L’image (a) a été réalisée avec un grossissement × 63 tandis que les images (b), regroupant 3 nanostructures,

dispose d’un zoom supplémentaire de 3,5. Le rectangle blanc délimite la zone utilisée pour déterminer l’intensité

de fluorescence de référence.

Le contraste de fluorescence des différentes images de la Figure IV-11 montre que l’ADN cible est

correctement hybridé et que l’ADN sonde a bien été greffé sur tous les NRs (D, E, F, J, K, L, P, Q et R).

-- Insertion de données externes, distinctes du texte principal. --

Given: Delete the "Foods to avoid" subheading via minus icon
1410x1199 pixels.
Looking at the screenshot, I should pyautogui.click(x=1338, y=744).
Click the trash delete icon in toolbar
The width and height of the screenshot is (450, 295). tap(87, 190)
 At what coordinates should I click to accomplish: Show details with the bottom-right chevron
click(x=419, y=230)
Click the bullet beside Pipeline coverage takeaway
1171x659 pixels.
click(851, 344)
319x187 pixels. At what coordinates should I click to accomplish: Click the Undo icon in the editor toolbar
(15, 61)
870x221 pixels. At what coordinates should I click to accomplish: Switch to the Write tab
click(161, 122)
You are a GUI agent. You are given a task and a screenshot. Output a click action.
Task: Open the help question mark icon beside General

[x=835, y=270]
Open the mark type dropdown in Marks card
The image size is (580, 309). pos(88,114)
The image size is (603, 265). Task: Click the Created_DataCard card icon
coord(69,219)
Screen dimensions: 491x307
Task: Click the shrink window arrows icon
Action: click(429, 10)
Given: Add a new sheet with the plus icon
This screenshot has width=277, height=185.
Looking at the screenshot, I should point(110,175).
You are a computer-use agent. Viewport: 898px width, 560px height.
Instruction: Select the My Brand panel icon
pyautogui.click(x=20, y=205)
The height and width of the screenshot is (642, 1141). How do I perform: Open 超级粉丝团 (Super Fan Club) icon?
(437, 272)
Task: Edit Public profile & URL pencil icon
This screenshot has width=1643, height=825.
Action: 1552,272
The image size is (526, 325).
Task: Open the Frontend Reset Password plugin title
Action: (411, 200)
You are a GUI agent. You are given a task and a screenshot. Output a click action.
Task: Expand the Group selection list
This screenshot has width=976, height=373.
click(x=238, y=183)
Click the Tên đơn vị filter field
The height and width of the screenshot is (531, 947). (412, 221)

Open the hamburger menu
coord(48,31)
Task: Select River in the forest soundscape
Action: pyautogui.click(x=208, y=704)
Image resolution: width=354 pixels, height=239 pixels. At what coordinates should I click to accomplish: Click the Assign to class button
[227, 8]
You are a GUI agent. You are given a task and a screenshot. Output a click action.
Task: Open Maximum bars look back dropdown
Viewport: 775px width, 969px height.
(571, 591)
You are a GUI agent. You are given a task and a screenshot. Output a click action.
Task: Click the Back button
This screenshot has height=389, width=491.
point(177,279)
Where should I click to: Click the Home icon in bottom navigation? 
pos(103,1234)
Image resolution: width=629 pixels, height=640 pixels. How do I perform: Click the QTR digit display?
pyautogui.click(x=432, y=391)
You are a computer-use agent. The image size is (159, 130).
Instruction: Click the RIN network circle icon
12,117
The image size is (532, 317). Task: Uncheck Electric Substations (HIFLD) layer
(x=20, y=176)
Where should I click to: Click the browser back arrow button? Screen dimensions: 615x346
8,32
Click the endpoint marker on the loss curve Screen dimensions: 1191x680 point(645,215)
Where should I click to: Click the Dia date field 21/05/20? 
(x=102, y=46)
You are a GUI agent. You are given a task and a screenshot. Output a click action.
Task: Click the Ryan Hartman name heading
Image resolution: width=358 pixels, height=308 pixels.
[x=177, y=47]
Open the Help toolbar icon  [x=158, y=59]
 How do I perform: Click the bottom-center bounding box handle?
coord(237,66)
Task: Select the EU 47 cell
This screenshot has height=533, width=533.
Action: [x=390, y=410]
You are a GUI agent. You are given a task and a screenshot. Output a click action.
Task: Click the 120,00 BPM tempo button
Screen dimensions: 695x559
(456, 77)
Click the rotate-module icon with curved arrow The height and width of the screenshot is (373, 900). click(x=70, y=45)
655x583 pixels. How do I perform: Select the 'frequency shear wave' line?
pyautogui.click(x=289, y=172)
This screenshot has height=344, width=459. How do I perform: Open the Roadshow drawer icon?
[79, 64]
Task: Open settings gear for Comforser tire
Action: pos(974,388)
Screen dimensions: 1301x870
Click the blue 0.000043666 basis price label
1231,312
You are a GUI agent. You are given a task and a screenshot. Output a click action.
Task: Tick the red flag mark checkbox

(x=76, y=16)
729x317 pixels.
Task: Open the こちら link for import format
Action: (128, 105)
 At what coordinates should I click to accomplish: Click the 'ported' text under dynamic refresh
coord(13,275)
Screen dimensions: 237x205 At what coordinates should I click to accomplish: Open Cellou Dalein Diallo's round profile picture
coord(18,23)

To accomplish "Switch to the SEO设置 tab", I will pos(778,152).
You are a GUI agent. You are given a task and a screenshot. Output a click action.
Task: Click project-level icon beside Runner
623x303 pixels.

Cependant, la résolution spatiale du microscope confocal ne permet pas de visualiser la fluorescence en

provenance des NFs en raison de leur trop petite largeur (60 𝑛𝑚). Par ailleurs, afin de réaliser une analyse

comparative de l’intensité de fluorescence, nous avons normalisé l’intensité moyenne de chacun des NRs

les plus larges (F, L et R) avec l’intensité prise en dehors du dispositif dont la zone est indiquée sur la Figure

IV-11(b). Grâce à cette normalisation, une comparaison entre les différents rapports peut être envisagée

pour chaque NR. Ainsi, l’intensité normalisée de fluorescence évolue de 0,80 pour F à 0,60 pour L et enfin

0,38 pour R lorsque la longueur du canal passe de 6 𝜇𝑚 à 2 𝜇𝑚 puis 1 𝜇𝑚. Par conséquent, ceci signifie

que le taux de greffage et/ou d’hybridation est dépendant de la longueur du canal avec une efficacité

réduite par la diminution de la longueur.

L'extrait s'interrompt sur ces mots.